_TRABAJO POR HACER:_
A. Transcribe sin cambios, del texto sobre los derechos humanos, el fragmento que comienza con las palabras que contienen "Sabemos que los" y termina con "del pecado original.".
B. Según el texto sobre los derechos humanos, ¿cuál es el precepto fundamental de la ley o derecho natural?

_DOCUMENTO FUENTE:_

↓

1.3 El aprecio injustificado que se hace de los “derechos humanos” y de las batallas que en pro de éstos se estaban librando ya en tiempos del concilio: «El hombre contemporáneo camina hoy hacia el desarrollo pleno de su personalidad y hacia el descubrimiento y la afirmación crecientes de sus derechos.[...] La Iglesia, pues, en virtud del Evangelio que se le ha confiado, proclama los derechos del hombre [iura hominum] y reconoce y estima en mucho el dinamismo de la época actual, que está promoviendo por todas partes tales derechos. Debe lograrse, sin embargo, que este movimiento quede imbuido [imbuendus] del espíritu evangélico y garantizado frente a cualquier apariencia de falsa autoridad [por la ley divina; n. de la r.]» (GS § 41).
Sabemos que los denominados “derechos humanos” no son lo mismo que los “derechos naturales” admitidos por la santa Iglesia siempre y necesariamente. En efecto, estos últimos vienen de Dios; los primeros, en cambio, del hombre: se fundan en la idea (no cristiana) de la autosuficiencia y de la perfección intrínseca del hombre en cuanto hombre, previo al rechazo del dogma del pecado original.
«El género humano se gobierna por dos leyes: el derecho natural y la costumbre. Derecho natural es el que se contiene en las Escrituras Sagradas y en el Evangelio» (Decret. Grat.). El precepto fundamental de la ley o derecho natural es «haz el bien y evita el mal» (S. Th. IIª IIª, q. 94, a. 2): un precepto ético de origen divino, comprendido y asumido a la perfección por la recta ratio, puesto como fundamento de la observancia del Decálogo y de todas las relaciones jurídicas naturales y positivas, hasta el punto de que cada uno de los derechos (iura) deben tener siempre por objeto «lo que es justo» (ius est objectum iustitiae, S. Th. IIª-IIª, q. 57, a.1) (justo según el orden moral establecido por Dios –por la lex eterna y divina– y confirmado por la revelación y la enseñanza de la Iglesia, no según las opiniones personales y los deseos de los hombres).

↑

_SECCIÓN DE DATOS:_

↓

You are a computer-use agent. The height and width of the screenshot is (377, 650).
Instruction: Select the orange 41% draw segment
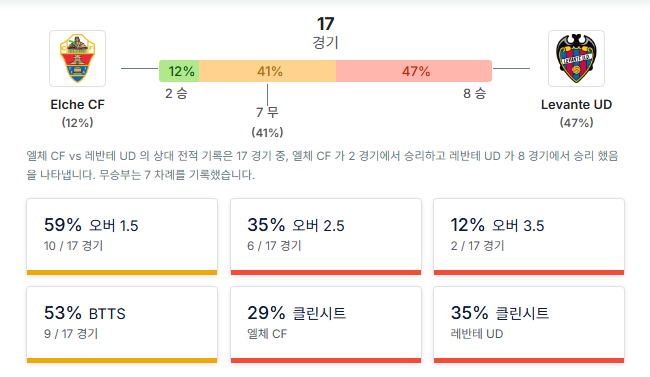[268, 71]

↑

_SOLUCIONES PROPUESTAS:_
A.
Sabemos que los denominados “derechos humanos” no son lo mismo que los “derechos naturales” admitidos por la santa Iglesia siempre y necesariamente. En efecto, estos últimos vienen de Dios; los primeros, en cambio, del hombre: se fundan en la idea (no cristiana) de la autosuficiencia y de la perfección intrínseca del hombre en cuanto hombre, previo al rechazo del dogma del pecado original.

B. El precepto fundamental es «haz el bien y evita el mal».